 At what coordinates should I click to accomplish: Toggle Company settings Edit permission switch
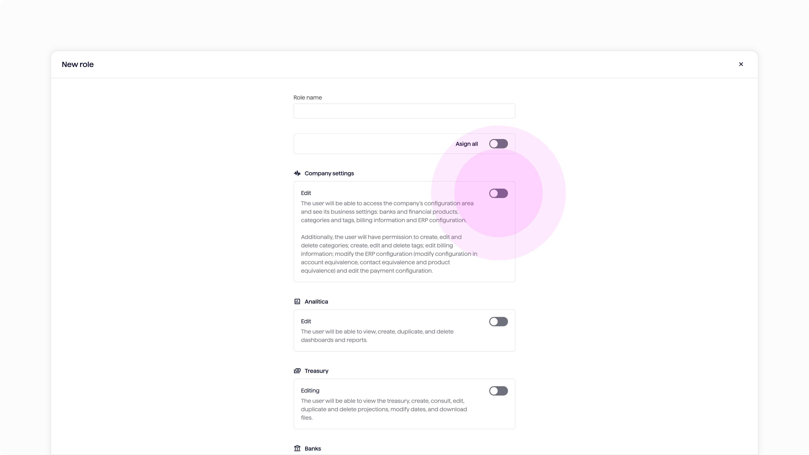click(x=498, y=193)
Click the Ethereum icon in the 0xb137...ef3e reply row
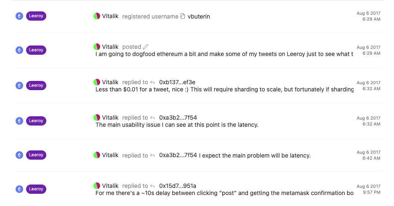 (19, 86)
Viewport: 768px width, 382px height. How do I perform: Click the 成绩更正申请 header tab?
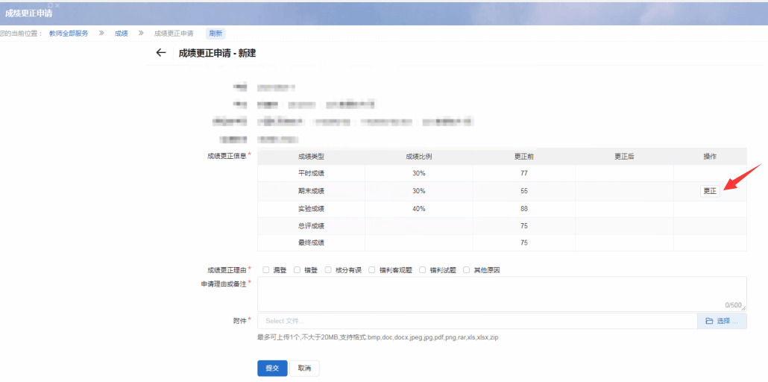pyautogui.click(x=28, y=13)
------------------------------------------------------------
## Problem to solve
The records above are to be retyped exactly, with every picture left out.

## Response to this exercise
 At what coordinates should I click to accomplish: Toggle Company settings Edit permission switch
click(x=498, y=193)
Click the Ethereum icon in the 0xb137...ef3e reply row
 (19, 86)
Viewport: 768px width, 382px height. How do I perform: Click the 成绩更正申请 header tab?
pyautogui.click(x=28, y=13)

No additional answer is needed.